Bring on the tough stuff - there’s not just one right answer.
- Many of the characters in Holes have more than one name, or are called by different names at different times or by different people. What's up with this? How does it change your understanding of the characters or even their understanding of themselves? What kind of power does it give you to assign a name to someone? What does it mean to call someone "Miss Katherine" as opposed to "Kate"? "Caveman" as opposed to "Stanley"?
- Mr. Pendanski, unlike Mr. Sir, seems like a pretty friendly guy: he's concerned about his campers and sympathetic to their feelings. What do you make of this? Do you think his concern is genuine? If not, why does he act the way he does? Would you rather have Mr. Pendanski or Mr. Sir as your counselor?
- At one point in the book, the narrator tells us that "Stanley was thankful that there were no racial problems" at Camp Green Lake (19.12). Do you think Stanley's right? Is race not a factor at Camp Green Lake?
- How does the structure of Holes affect how you experience the book? All the interruptions and flashbacks are kind of fun, but how do they change the book? What would the book have been like if the stories had been told in a more linear, chronological way? That is, if all of Elya's story came first, followed by all of Kate's, then all of Stanley's? Would anything be lost if the book were written this way?
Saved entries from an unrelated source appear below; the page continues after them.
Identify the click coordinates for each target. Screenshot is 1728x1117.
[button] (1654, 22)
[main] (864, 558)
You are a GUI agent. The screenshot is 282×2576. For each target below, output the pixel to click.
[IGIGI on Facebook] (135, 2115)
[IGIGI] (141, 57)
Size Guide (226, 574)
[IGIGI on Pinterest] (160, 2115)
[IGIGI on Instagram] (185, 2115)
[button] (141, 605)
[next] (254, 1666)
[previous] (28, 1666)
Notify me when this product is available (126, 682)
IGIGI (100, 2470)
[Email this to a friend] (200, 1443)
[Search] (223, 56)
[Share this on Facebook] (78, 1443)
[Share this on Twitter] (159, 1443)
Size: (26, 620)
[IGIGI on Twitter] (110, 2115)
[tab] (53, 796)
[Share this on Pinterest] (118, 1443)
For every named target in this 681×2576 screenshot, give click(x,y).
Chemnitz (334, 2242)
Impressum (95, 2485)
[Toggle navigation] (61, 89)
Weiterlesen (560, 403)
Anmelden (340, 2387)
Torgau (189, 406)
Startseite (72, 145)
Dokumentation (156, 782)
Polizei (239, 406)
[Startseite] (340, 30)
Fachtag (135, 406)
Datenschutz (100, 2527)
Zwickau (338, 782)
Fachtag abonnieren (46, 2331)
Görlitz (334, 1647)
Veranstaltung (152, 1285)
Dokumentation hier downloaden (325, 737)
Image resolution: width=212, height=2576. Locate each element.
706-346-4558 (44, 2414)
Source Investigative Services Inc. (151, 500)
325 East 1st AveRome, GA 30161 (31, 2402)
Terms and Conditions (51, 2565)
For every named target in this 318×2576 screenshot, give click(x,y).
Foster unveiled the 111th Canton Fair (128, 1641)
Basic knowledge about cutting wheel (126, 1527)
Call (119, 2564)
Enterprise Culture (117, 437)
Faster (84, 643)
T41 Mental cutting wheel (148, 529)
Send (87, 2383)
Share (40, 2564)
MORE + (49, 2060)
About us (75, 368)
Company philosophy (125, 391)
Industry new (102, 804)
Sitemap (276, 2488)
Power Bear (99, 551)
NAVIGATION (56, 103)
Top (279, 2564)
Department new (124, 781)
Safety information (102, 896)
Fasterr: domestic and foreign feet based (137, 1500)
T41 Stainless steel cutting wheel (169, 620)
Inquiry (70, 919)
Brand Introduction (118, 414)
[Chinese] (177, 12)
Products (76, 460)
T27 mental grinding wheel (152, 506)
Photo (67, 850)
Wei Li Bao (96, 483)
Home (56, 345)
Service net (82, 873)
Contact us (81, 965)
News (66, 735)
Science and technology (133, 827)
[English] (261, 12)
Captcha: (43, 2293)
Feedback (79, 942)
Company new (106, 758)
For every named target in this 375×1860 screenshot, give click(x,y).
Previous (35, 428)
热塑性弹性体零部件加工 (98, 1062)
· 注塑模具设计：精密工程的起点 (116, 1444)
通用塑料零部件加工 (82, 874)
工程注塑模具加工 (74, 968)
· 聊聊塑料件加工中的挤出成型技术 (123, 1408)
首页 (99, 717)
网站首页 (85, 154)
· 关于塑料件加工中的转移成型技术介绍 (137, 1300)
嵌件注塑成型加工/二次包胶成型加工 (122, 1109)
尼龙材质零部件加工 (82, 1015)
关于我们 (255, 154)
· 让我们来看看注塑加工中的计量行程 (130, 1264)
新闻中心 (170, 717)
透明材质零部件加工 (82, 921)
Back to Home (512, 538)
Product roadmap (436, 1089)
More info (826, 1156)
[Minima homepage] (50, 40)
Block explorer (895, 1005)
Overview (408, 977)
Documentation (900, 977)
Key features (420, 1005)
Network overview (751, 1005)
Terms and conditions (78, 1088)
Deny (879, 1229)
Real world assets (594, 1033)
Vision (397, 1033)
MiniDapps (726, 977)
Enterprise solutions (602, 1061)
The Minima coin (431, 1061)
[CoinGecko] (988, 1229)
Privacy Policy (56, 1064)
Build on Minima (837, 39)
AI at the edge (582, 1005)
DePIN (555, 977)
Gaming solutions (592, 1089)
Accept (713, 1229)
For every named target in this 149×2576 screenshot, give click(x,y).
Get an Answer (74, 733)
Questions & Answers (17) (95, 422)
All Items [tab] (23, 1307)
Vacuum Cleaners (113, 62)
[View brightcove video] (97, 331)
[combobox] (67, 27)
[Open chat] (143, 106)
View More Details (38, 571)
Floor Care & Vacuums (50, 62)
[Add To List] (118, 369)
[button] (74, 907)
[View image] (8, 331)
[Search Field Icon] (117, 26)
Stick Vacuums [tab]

- What exactly is it about Zero that helps Stanley change? Why Zero?
- There aren't very many female characters in Holes. But the ladies who do appear – The Warden, Madame Zeroni, Kissin' Kate – tend to be very powerful. How do you think the story would have been different if Camp Green Lake had been a juvenile detention center for girls?
- Eight years after Holes was published, Louis Sachar wrote a sequel called Small Steps, in which he explored Armpit's life after Camp Green Lake. If you were to write a sequel to Holes, what would it be about? Which character would you focus on?